Learn something new every day
Usually in a bash script when I want to parse a file line by line I do something like this:
exec < foo.txt
while read LINE;
do
SOMEVAR=$SOMEVAR,$LINE
done
This evening I was writing a bash wrapper for debootstrap to automate the building of chroot environments and for some reason I chose to stray away from my norm and did the following:
cat foo.txt | while read LINE;
do
SOMEVAR=$SOMEVAR,$LINE
done
After a few test runs I noticed $SOMEVAR did not have what I expected after exiting the while loop. After some debugging (bash -x) I discovered the variable was magically empty after the last read LINE of the while loop. I immediately went back to old ways of parsing and sure enough it worked as I expected. Hmm… Well after finding the explanation it makes perfect sense. I am just surprised I hadn’t run into it before.
From the Bash FAQ
E4) If I pipe the output of a command into `read variable’, why doesn’t
the output show up in $variable when the read command finishes?

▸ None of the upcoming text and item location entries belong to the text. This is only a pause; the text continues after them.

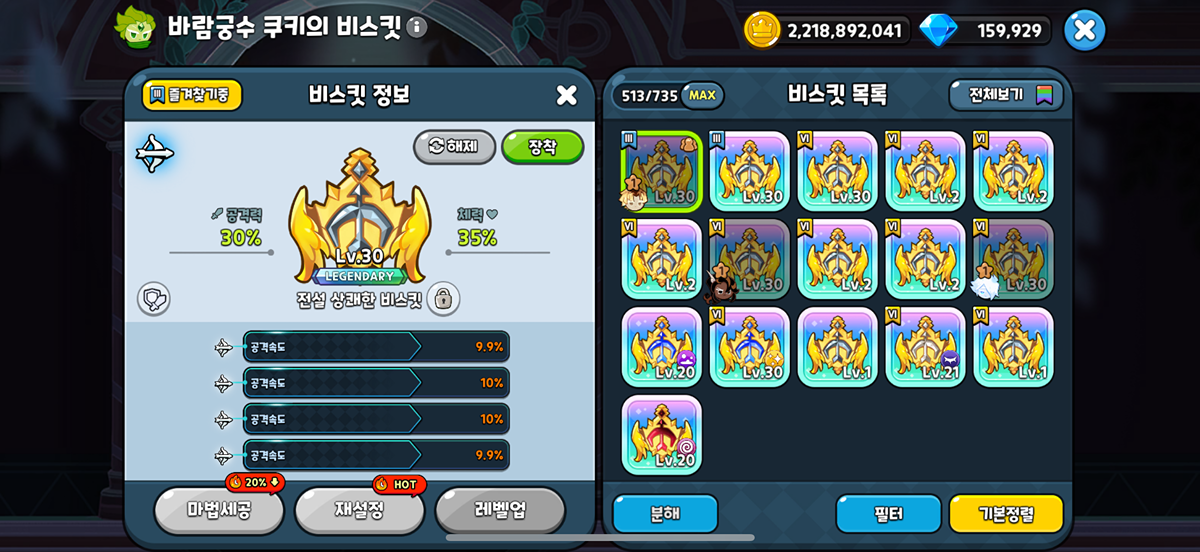Click the 장착 equip button
Screen dimensions: 1200x552
pyautogui.click(x=542, y=147)
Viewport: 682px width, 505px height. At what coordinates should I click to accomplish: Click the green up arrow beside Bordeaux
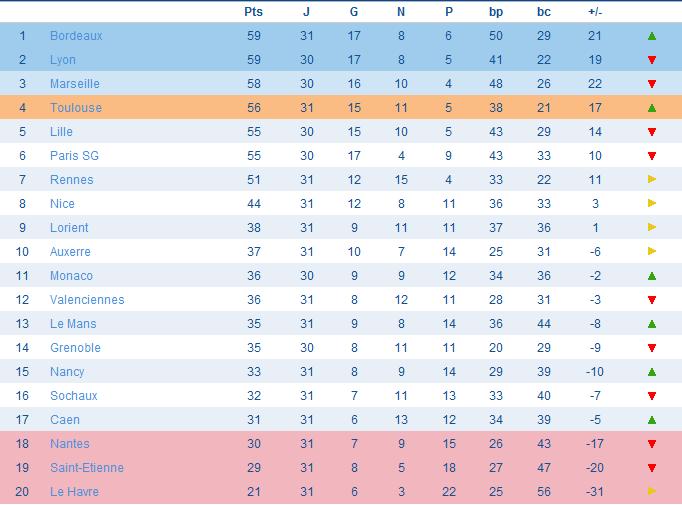click(x=652, y=36)
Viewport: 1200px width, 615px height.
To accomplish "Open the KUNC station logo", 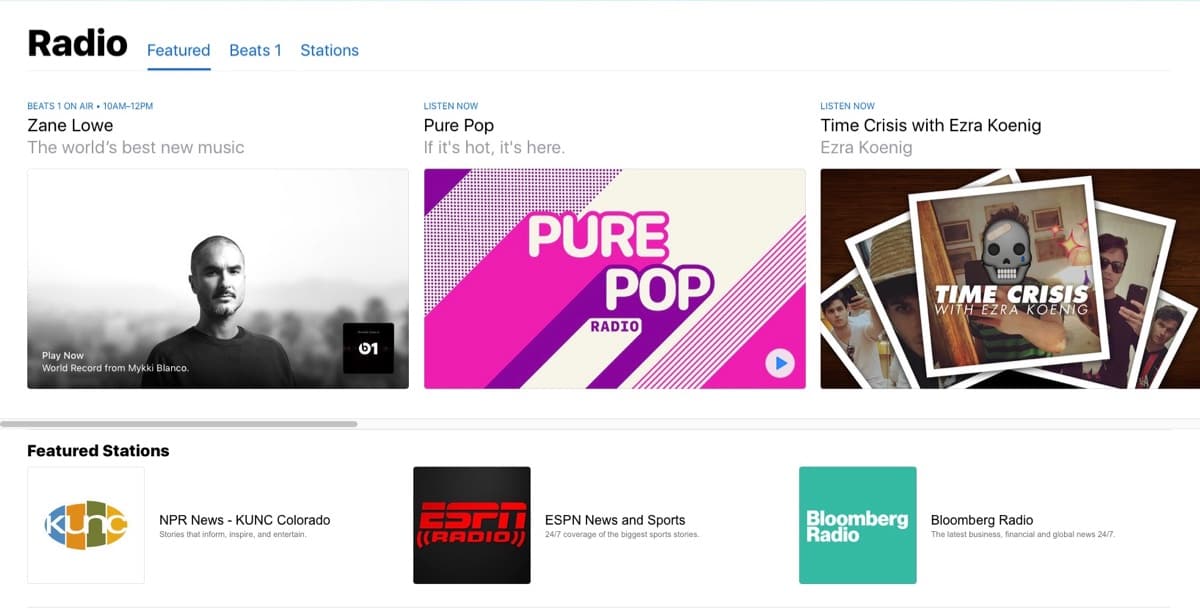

This has to do with the parent-child relationship between Unix
processes. It affects all commands run in pipelines, not just
simple calls to `read’. For example, piping a command’s output
into a `while’ loop that repeatedly calls `read’ will result in
the same behavior.
Each element of a pipeline runs in a separate process, a child of
the shell running the pipeline. A subprocess cannot affect its
parent’s environment. When the `read’ command sets the variable
to the input, that variable is set only in the subshell, not the
parent shell. When the subshell exits, the value of the variable
is lost.